Optionally you can check the "use" checkbox to define the insertions/deletions/substitutions if you have not already defined it in your pattern
Above the textfield are two links. "Ambiguity codes" shows you the available IUPAC codes which can be incorporated into your pattern
The second link "Examples" shows you some common example queries for a quick start building your own search patterns
Filter GenDB tries to associate regions with the PatScan matches. Sometimes you are only interested in matches which are infront
or behind a region,like promotors. So here you can define whether all matches should be displayed, only matches which lie within the bounds of
a region or only intergenic matches.
PatScan These values should normally not be touched. Only if performance is an issue and you know what you are doing change these values.
Mainly these are commandline options for the scan_for_matches (PatScan) program. For a better description please take a closer look at the PatScan manual

How does the search work

Basically GenDB fetches all regions of the type you specified in the options section and runs PatScan for each region. By default only upstream sequences are searched. But you can override this behaviour by selecting the "both strands" radiobox. The result shows the region marked as big red bars and the PatScan matches are shown as small yellow bars.

Interpretation of Results

File:GenDBWiki$$WebDocumentation$$DialogWindows$$PatScan$PatScan b1.png

The result shows the name of the region which the match belongs to, the position in the contig and the distance to the start of the region. Every row has on its far right a link to the AnnotationDialog. Sometimes its handy to annotate few matches at once without clicking on every rows annotate link. For that reason there is a button called "Annotate selection" which opens the MultiAnnotator to annotated many regions at once.

We specified a offset of 100 bases and filtered all matches which lie within the bounds of a region. As a result we get all intergenic matches which start at maximum 100 bases infront of a region. This can be very handy for identifying promotor regions.

Exporter for Results

File:GenDBWiki$$WebDocumentation$$DialogWindows$$PatScan$PatScan b2.png

This feature is available since GenDB version 2.4.

The exporter for the results of the pattern search is shown after clicking the "Show exporting fields" button. This button is only visible next to the "Annotate" button, if your status allows you to export data.

You can choose the values, which should be exported, by clicking in the associated checkboxes. Beneath this, there is a checkbox for adding a comment line to the export-file, which contains the name of the checked values. You also can choose the type of separation between "tabulator" (recommended) and "comma".

By clicking the "Export values" button, the export-file will be generated and a save dialog will be opened.

Q/A Troubleshooting

Q: My pattern was not found. It was expected to be an intergenic match.

A: You possibly specified the offset too low. Imagine there exist 2 regions which are divided by a 100 bases raw sequence which has no region there. If your offset reads e.g. 30 bases upstream you loose the the information if the pattern occurs in the remaining 70 bases sequence.

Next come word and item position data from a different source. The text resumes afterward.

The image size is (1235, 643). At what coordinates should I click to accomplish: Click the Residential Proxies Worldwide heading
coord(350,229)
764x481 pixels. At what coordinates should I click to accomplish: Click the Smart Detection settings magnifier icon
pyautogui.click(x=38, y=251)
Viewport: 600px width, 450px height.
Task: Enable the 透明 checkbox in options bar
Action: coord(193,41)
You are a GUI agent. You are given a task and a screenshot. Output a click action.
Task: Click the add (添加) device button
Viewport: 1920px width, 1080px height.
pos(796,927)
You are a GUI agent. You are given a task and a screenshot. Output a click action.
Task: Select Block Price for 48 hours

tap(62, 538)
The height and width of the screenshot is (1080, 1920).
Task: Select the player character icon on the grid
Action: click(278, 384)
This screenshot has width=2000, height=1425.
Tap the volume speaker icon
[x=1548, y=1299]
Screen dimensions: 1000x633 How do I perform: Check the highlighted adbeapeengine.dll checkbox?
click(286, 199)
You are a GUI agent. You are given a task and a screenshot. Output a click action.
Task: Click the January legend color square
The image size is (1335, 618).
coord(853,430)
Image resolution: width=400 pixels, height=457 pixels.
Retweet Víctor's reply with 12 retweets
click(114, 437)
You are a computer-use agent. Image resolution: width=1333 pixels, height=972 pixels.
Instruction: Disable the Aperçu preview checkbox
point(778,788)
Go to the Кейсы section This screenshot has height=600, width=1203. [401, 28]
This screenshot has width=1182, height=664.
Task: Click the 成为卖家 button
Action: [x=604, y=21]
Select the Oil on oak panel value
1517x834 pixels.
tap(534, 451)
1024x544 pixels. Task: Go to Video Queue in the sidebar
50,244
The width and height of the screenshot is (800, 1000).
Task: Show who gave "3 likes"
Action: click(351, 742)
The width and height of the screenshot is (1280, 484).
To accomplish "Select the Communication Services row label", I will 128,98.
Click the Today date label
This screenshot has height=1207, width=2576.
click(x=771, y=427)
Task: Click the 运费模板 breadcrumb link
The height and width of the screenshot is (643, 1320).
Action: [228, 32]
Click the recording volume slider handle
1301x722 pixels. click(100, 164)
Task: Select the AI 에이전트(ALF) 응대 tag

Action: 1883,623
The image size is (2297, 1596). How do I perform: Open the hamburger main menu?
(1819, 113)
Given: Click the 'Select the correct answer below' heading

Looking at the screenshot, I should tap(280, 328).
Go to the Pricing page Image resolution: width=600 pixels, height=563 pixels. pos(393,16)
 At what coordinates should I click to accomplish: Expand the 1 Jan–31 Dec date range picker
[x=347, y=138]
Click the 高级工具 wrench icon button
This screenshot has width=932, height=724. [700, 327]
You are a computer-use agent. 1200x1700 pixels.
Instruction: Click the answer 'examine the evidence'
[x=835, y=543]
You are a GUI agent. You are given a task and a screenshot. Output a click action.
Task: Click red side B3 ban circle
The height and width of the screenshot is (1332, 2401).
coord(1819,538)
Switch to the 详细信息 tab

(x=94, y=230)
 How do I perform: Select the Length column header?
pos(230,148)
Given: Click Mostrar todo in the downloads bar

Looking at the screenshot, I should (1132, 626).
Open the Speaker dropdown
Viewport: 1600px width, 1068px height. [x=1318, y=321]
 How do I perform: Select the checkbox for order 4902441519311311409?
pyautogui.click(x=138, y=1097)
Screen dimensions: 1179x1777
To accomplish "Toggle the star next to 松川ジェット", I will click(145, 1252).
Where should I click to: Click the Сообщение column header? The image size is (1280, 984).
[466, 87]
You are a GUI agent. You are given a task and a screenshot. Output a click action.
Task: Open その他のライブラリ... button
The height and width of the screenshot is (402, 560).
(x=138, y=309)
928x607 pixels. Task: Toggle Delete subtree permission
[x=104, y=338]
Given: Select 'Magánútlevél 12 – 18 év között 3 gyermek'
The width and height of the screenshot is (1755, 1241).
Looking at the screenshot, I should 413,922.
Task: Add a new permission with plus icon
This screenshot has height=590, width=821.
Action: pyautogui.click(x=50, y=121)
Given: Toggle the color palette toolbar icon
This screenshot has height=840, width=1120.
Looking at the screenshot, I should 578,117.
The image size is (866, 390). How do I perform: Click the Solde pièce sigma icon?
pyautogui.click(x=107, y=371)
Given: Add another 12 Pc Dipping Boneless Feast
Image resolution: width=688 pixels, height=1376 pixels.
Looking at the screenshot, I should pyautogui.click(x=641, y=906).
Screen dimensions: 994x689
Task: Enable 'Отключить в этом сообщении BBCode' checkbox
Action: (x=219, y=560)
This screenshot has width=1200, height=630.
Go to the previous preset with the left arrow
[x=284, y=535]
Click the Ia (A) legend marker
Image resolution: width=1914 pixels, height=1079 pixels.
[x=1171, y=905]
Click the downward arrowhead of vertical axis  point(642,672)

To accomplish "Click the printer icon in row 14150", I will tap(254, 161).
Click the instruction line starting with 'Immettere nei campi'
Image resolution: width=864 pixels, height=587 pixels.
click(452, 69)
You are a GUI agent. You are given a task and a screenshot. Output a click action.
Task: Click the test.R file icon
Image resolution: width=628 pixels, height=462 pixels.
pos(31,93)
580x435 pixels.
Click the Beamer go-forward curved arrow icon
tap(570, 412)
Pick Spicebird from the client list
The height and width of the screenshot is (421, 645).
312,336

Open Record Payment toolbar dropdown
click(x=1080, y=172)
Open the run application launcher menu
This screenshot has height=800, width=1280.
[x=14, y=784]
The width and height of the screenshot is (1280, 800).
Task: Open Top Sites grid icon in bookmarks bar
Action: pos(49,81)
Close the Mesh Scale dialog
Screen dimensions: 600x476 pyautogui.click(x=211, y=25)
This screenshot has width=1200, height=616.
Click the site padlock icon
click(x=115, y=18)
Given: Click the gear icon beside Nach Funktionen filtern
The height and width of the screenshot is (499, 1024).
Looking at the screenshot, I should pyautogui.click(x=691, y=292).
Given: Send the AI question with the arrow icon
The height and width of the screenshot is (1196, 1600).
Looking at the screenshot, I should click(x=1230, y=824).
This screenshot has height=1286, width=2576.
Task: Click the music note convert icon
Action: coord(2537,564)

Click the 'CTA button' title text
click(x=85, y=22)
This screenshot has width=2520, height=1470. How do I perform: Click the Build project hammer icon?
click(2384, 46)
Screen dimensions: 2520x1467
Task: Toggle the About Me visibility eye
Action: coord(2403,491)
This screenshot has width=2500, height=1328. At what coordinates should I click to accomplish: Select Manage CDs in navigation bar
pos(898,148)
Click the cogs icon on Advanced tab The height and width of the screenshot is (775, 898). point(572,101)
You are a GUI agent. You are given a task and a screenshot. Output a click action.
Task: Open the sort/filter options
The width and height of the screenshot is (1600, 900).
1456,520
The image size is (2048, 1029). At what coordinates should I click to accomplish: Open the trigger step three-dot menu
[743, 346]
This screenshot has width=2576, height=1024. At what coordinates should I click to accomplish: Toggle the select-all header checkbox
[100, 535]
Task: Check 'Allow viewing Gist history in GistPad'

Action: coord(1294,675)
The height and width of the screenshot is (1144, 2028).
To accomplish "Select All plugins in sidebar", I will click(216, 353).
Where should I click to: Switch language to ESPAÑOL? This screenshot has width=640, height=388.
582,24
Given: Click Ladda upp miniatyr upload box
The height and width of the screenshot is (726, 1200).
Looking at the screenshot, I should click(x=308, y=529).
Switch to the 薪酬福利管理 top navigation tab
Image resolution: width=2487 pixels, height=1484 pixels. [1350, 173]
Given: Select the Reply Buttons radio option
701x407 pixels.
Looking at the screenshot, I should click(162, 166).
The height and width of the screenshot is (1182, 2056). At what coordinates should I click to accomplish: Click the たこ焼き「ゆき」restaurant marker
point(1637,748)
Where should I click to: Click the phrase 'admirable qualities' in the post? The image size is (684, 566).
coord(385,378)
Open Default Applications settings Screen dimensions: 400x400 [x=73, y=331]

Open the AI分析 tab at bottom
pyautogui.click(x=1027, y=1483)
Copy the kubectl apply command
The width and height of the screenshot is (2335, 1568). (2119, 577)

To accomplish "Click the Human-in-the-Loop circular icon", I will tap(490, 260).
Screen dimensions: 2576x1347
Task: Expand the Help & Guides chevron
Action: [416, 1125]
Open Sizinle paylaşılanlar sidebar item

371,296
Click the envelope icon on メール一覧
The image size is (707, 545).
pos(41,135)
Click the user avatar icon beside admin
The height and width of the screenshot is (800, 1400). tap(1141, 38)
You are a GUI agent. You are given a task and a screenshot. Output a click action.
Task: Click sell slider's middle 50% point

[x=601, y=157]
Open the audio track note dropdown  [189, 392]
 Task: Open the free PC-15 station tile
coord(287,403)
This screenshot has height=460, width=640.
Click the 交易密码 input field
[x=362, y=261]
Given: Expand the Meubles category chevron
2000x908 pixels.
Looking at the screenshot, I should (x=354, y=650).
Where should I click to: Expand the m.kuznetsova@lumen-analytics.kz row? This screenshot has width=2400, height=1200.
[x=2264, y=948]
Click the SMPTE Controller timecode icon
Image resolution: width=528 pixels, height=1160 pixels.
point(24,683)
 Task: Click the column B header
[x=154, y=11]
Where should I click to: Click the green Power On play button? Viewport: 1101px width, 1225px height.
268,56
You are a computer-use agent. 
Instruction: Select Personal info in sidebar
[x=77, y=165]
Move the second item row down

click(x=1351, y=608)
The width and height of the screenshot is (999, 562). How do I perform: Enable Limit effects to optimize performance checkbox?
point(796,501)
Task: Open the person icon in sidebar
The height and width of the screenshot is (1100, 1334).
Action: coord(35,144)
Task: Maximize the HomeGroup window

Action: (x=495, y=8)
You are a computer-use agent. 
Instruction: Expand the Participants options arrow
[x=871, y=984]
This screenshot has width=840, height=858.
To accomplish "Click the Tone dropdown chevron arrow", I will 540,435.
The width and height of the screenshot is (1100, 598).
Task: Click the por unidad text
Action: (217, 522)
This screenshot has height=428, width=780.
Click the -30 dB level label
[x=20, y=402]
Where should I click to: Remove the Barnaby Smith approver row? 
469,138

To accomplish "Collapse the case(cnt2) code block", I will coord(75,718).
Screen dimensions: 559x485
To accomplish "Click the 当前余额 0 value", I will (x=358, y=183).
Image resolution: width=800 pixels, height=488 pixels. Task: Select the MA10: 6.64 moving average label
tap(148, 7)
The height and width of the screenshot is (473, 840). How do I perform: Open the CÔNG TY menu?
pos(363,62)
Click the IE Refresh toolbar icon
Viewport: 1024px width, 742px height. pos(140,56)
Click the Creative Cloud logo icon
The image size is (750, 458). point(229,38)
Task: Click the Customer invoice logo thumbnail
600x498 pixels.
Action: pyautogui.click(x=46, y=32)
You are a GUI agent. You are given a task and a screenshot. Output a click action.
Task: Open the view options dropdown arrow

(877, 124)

So, setting your offset higher may solve your problem

Q: Why does the result always show my selected contig as associated region?

A: You didn't select a region and selected "current" as Search Region. As a result, PatScan searches only the contig (which is also a region). To solve this problem select all as Search Region and select an applicable type from the listbox. A value of Region will search all regions except the contig.